◆ Consigne ◆
Poursuivez l'extrait sur les leçons du scrutin et l'effondrement du centre à partir de sa dernière phrase.

◆ Extrait ◆
══════════

La troisième leçon du scrutin est certes la sanction de la politique de Nicolas Sarkozy -qui ne nous étonne pas- mais aussi l’effondrement du centre, qui n’apparait en rien comme une alternative. Ne l’oublions pas demain, lorsque les commentateurs reprendront leur litanie sur « une présidentielle se gagne au centre ». Ils cherchent systématiquement à nous présenter ce centre introuvable comme la clef de tout scrutin présidentiel. Ce qui au passage, sauf une fois avec Giscard – et dans des conditions très particulières- n’a jamais été le cas. Hier encore c’était le Modem qui captait tous les regards. Plus récemment, Jean-Louis Borloo était l’homme de la situation. Aujourd’hui, les médias valorisent les candidats qui seraient «capables » de rallier le centre, nous les présentant comme de sauveurs garantis ! Une illusion chronique, récurrente toujours vouée à l’échec. Mais la situation actuelle explique , plus encore aujourd’hui, la faiblesse du centre : face à la dureté des temps, aux disfonctionnement profond du système économique, social, financier et politique , chez nous et dans le monde, les français sont conscients qu’il faut des transformations profondes qu’une posture du ni gauche ni droite ne peut incarner. D’ailleurs le PS devrait bien en mesurer la nécessité et l’assumer plus clairement.

══════════

◆ Ensemble de lignes ◆
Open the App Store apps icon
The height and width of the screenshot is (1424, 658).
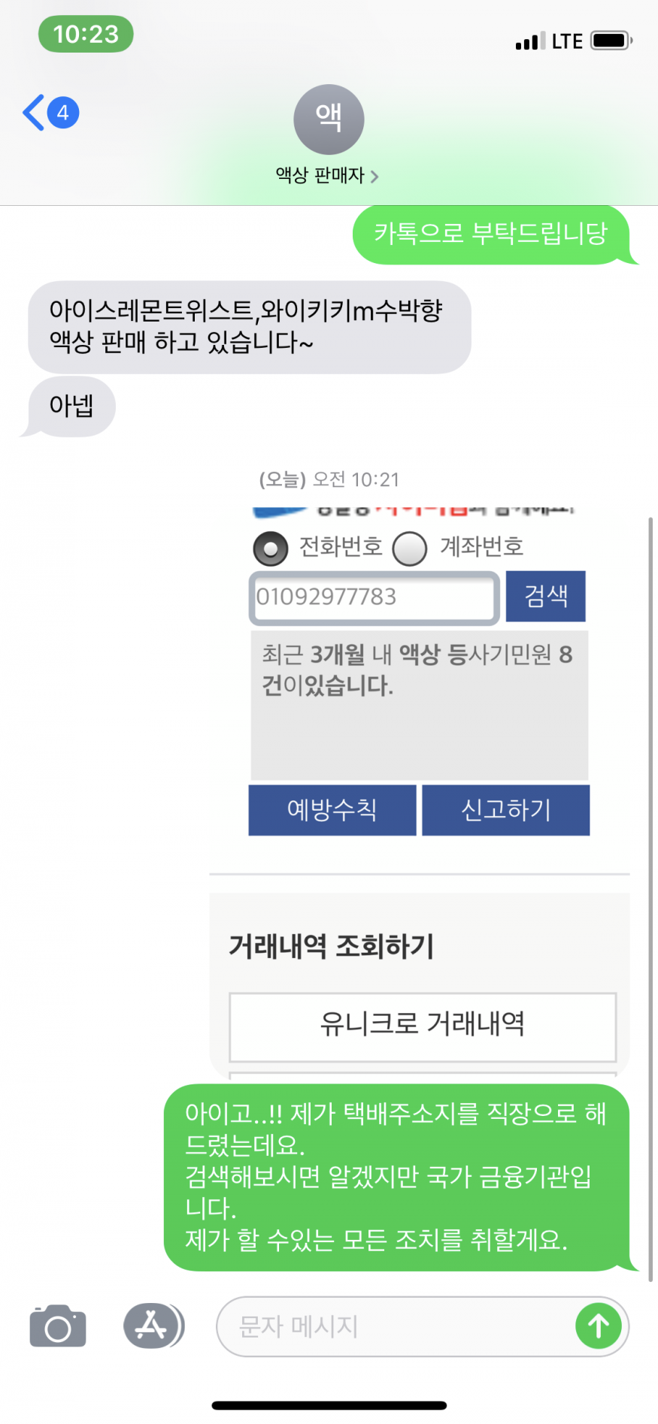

══════════

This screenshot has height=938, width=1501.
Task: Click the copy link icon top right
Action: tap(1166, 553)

══════════

◆ Réponse à la consigne ◆
Quatrième constatation : aucun parti à gauche ne peut gagner seul, aucune force de gauche ou écologiqste ne saurait être négligée. Le rassemblement doit respecter chacun. Certains ont imaginé, au PS, que ce parti serait capable d’imposer une hégémonie politique réduisant ses alliés à un rôle second. D’autres ont cru que l’alliance avec les écologistes suffirait, imaginant un déclin inéluctable du Parti communiste et d’une gauche radicale. Ils se sont trompé et ne nous trompons pas avec eux. Le PC existe encore dans de nombreux territoires, il constitue une forme de culture politique qui n’a pas disparue et en tout cas que le PS n’a pas su représenter. La pensée écologiste constitue un pôle nouveau dans la contestation du système et dans la construction d’une alternative. De même, le parti radical de gauche apporte une tradition radicale socialiste à la gauche et le mouvement des citoyens de Jean-Pierre Chevènement propose des analyses, une pensée, parfois une vision différente, qui sont autant de contributions utiles. Aussi, le rassemblement ne doit pas oublier le PRG, LE MRC et le PG. Car il faut espérer que Jean-Luc Mélenchon mette davantage son talent à affirmer une ligne et des propositions offensives dans un cadre unitaire plutôt qu’à disqualifier le PS.
C’est bien le Rassemblement de toute la gauche, la préparation commune d’une alternative politique qui est notre tâche historique. Un cycle doit s’achever : l’affirmation des égos plutôt que la recherche d’un projet commun, la disqualification de l’autre plutôt que le débat au fond, le pari sur un( e) candidat ( e) providentiel plutôt que la construction d’un rassemblement, le people plutôt que le débat de fond, des solutions tièdes plutôt qu’une alternative inscrite dans l’alternance.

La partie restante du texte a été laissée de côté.